María García despertó esa mañana completamente descansada. Había dormido muy bien. Unos rayos de luz que entraban en la habitación a través de la persiana, prometían un día radiante. Percibió el olor de la primavera que comenzaba, procedente de alguna ventana que la noche anterior habría olvidado cerrar. Se sintió afortunada. Y súbitamente tuvo el pensamiento de que ese día que comenzaba, era el más feliz de su vida.
Mientras se duchaba, todavía con ese pensamiento rondándole la cabeza, se sintió incómoda por un momento. Desde que había fallecido su madre, muchos años atrás, nunca se había sentido verdaderamente feliz. Se preguntó si la repentina felicidad que sentía esa mañana, significaba que estaba ya olvidándola. Tendría que reflexionar despacio sobre ello, pensó, pero decidió no hacerlo en ese momento. Hoy era un día muy especial, y quería disfrutarlo.
Terminada la ducha, se puso la bata y fue a la cocina a desayunar, como hacía todos los días. Removiendo distraídamente el café, recordó que en esa misma mesa había tenido que alimentar a su padre durante los últimos tres meses de su vida, tras el infarto cerebral que sufrió. Su padre había fallecido dos años antes, y desde entonces había desayunado sola todos los días.
El padre de María García murió pocas semanas después de que ella finalizase sus estudios en el Instituto. Un amigo de su padre, preocupado por la difícil situación económica que se le presentaba a María, le consiguió un trabajo de cajera en un supermercado cercano a su casa. Pronto solicitó María un traslado a otro centro de la misma cadena, situado a tres cuartos de hora en metro desde su casa, pues no podía soportar las miradas de lástima que invariablemente le dirigían sus conocidos del barrio; en especial, sus antiguas compañeras del Instituto, que interrumpían bruscamente sus risas cada vez que se encontraban con María sentada en la caja del supermercado.
El trabajo de cajera le había gustado al principio, pero bien pronto había comenzado a aburrirle soberanamente. Había trabajado allí durante casi tres años. Hasta que la semana anterior, la suerte había decidido, por fin, decantarse a su favor.
Según se vestía ese día en el dormitorio, fue consciente de que, por primera vez en mucho tiempo, no tendría que cambiarse de ropa al llegar al trabajo, ni usar el uniforme azul que tan poco le gustaba. Esta idea le hizo sentir, de nuevo, que hoy era el día más feliz de su vida.

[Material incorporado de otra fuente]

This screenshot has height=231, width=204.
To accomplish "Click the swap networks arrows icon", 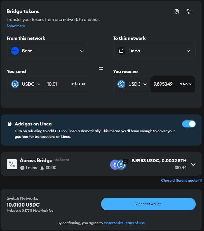I will click(101, 69).
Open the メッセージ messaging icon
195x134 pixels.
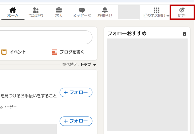click(x=82, y=10)
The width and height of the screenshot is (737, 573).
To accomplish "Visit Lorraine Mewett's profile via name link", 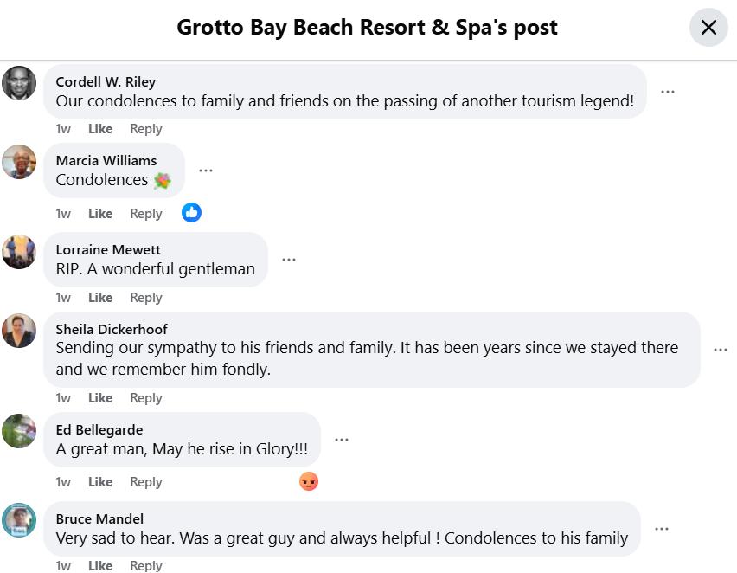I will 108,249.
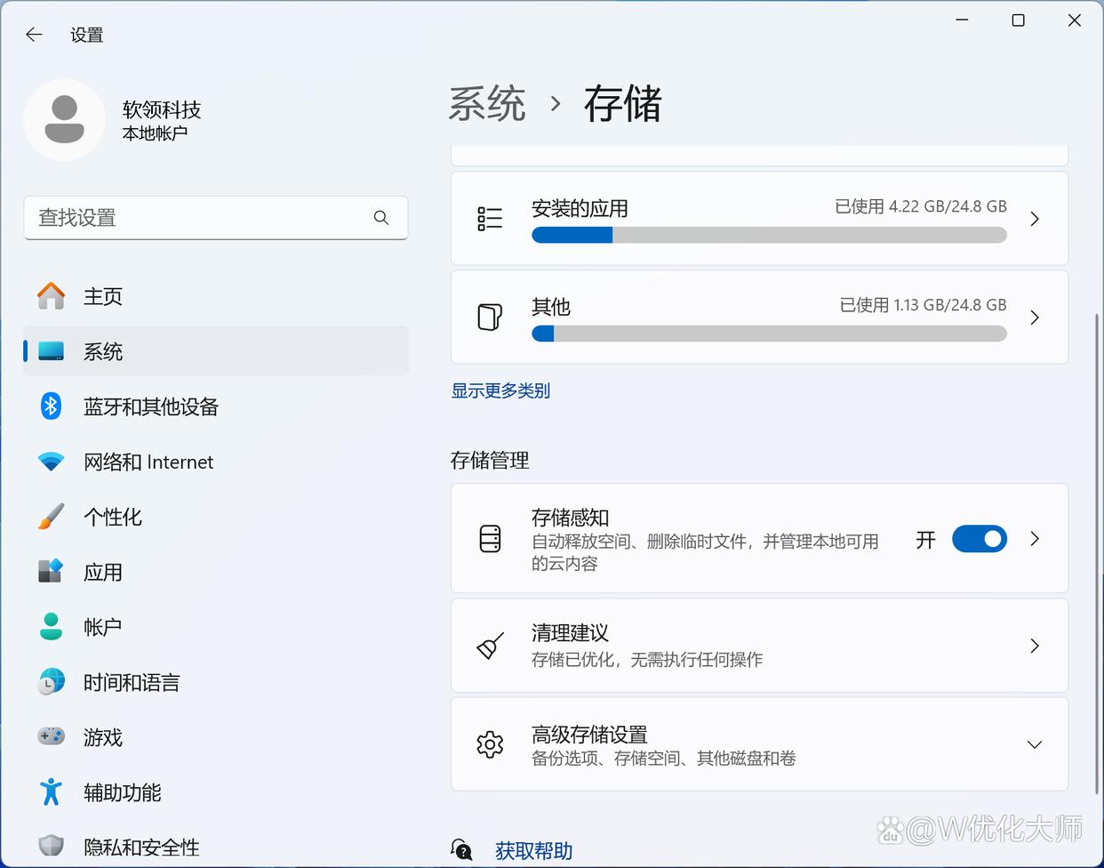The width and height of the screenshot is (1104, 868).
Task: Open 清理建议 using its right chevron
Action: click(x=1034, y=646)
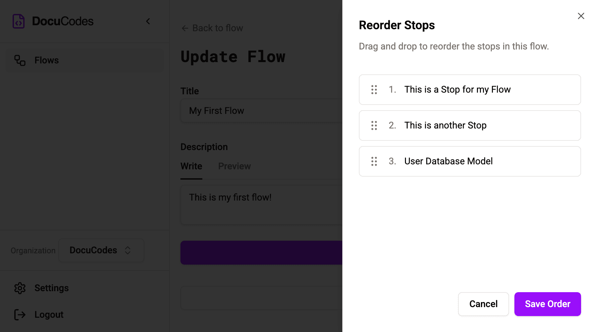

Hoy lunes comenzaba en su nuevo trabajo, el segundo que iba a tener a sus veinte años de edad. Le había llegado la oportunidad de una forma inesperada. Apenas tres meses antes, mientras realizaba uno de sus interminables viajes en metro, tuvo la feliz idea de escribir una carta a una revista literaria que compraba todas las semanas, para sugerirles el nombre de un autor que le gustaba. Esta primera carta dio lugar a que comenzara un contacto fluido entre ella y la empresa editora de la revista, de la cual terminó recibiendo una oferta de trabajo, que aceptó encantada.
La editorial no estaba lejos de su casa. Había decidido que haría el trayecto en bicicleta todos los días que no lloviera, pues estaba harta del metro y, además, le apetecía hacer ejercicio. Se había comprado una bicicleta, que esa mañana iba a estrenar. Este primer día de trabajo había sido citada a las once de la mañana, y no había tenido que madrugar. Hoy le sonreía la suerte hasta en los pequeños detalles.
María salió de su casa con tiempo más que suficiente. No quería llegar tarde. Le agradó recibir en su cara el aire todavía fresco de la mañana, cuando la bicicleta echó a rodar; y otra vez tuvo la sensación de ser completamente feliz. El trayecto de ida, descendente en su mayor parte, resultaba muy cómodo de hacer en bicicleta; otra cosa sería la vuelta a casa por la tarde, pensó. Diez minutos más tarde tenía ya a la vista el edificio de la editorial. Desde la distancia, se fijó en él y se preguntó detrás cuál de todas aquellas ventanas estaría sentada dentro de un rato. Giró a la derecha para salir de la avenida por la que circulaba... y percibió entonces una sombra oscura que se abalanzaba hacia ella. Buscó esa sombra con la mirada, y advirtió, aterrada, que había entrado en el carril-bus, y se encontraba frente a un autobús que se le echaba encima. Supo que el impacto era inevitable, e inmediato. En un fogonazo de lucidez, le asaltó el mismo pensamiento que le había estado rondado durante toda la mañana, y sintió que se le helaba la sangre al comprender que había estado en lo cierto, que aquél había sido el día más feliz de su vida. Un instante después, María García estaba muerta.